Los incendios forestales continúan avanzando en distintas zonas de la Patagonia, donde ya se registró la destrucción de más de 40.000 hectáreas de bosques, pastizales y áreas naturales. La situación mantiene en alerta a brigadistas, bomberos voluntarios y fuerzas de seguridad que trabajan de manera permanente para contener el avance de las llamas.
Desde los operativos en el terreno, un bombero con experiencia en combate de incendios advirtió que uno de los principales obstáculos para frenar el fuego es la combinación de condiciones climáticas adversas, como el viento constante, las altas temperaturas y la sequedad extrema de la vegetación. A esto se suma la dificultad de acceso a zonas montañosas y de bosque cerrado, lo que retrasa el despliegue de recursos y maquinaria pesada.
El fuego afecta tanto áreas rurales como sectores cercanos a poblaciones, obligando a reforzar tareas de prevención y, en algunos casos, a disponer evacuaciones preventivas.
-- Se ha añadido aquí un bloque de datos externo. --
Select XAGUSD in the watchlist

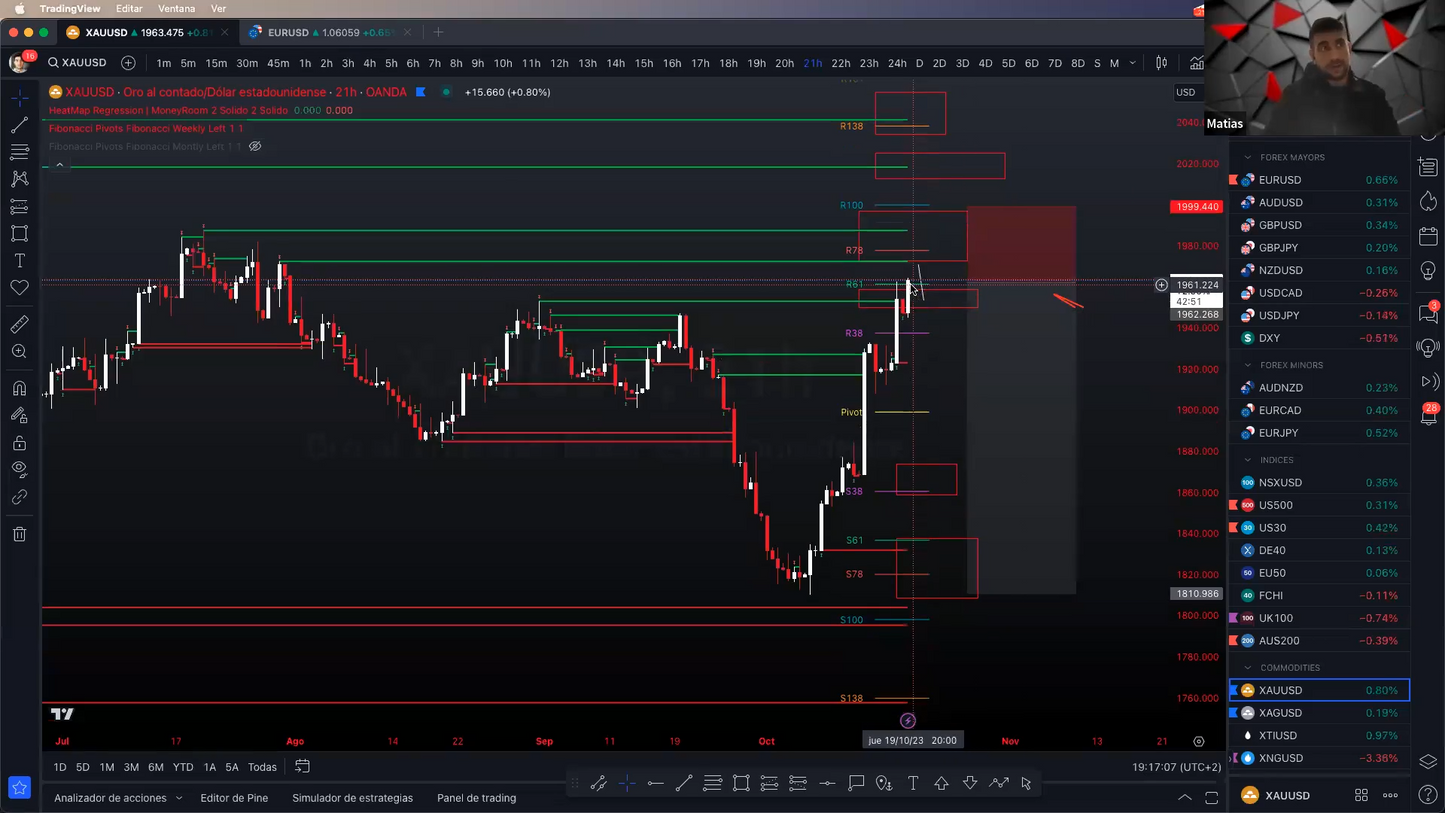1280,713
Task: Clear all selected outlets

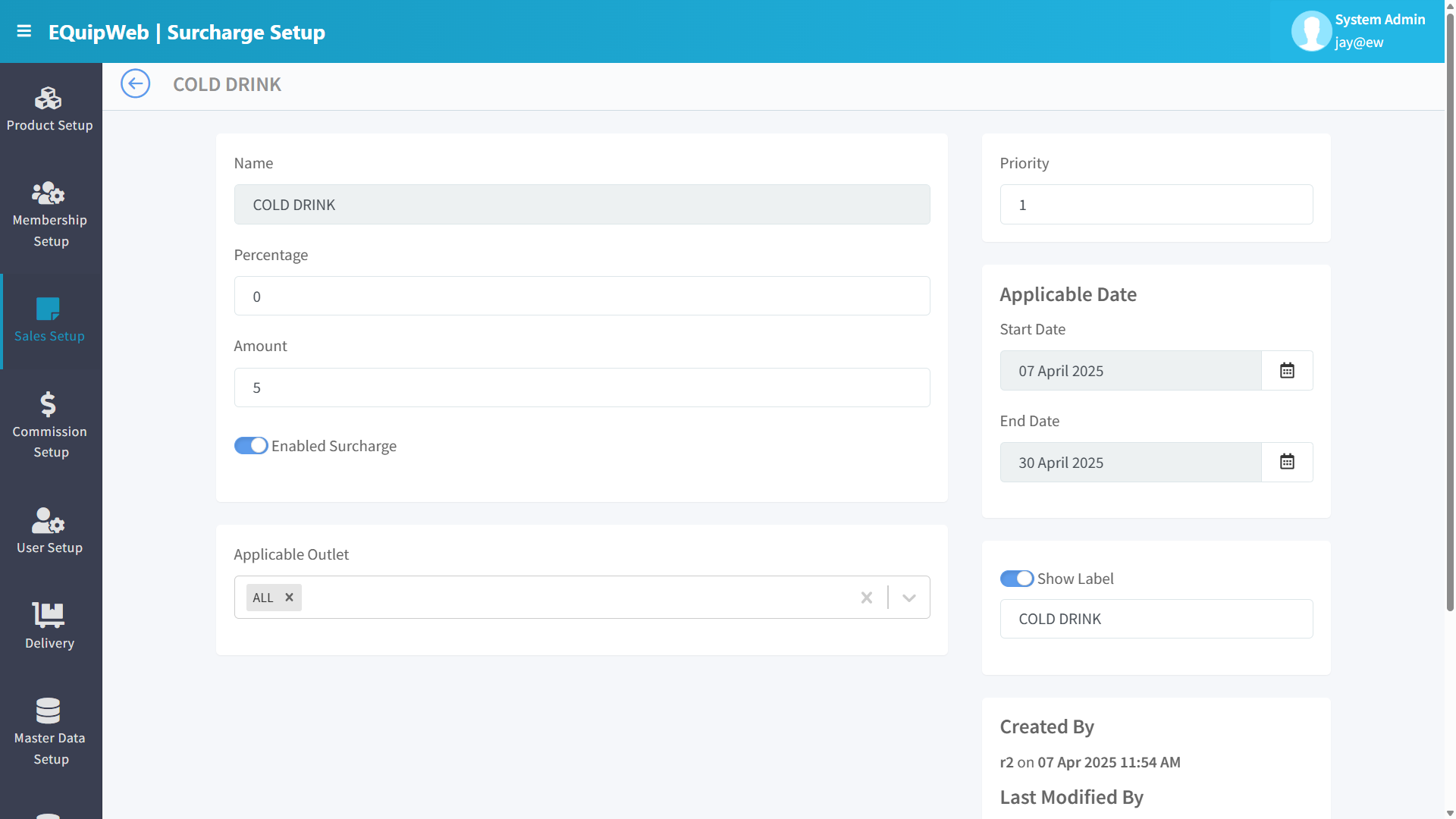Action: (x=867, y=598)
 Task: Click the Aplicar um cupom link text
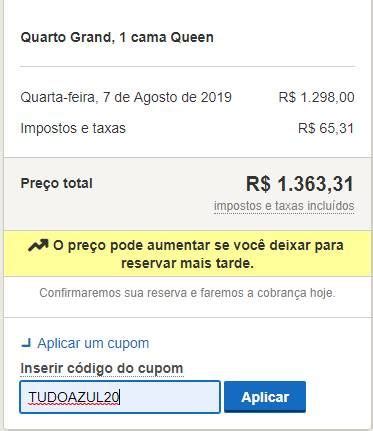point(93,343)
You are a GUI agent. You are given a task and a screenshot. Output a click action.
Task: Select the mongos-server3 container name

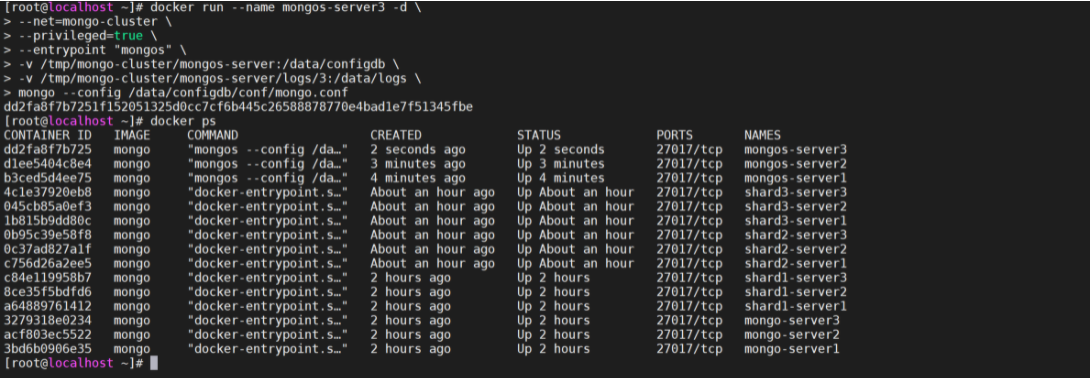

Las autoridades indicaron que los focos activos se mantienen bajo monitoreo permanente y que el número de hectáreas dañadas podría aumentar si no mejoran las condiciones meteorológicas.
Mientras continúan los trabajos para controlar los incendios, se insiste en la importancia de extremar los cuidados, evitar cualquier tipo de quema y denunciar de inmediato columnas de humo, en un contexto donde el riesgo de nuevos focos sigue siendo muy alto.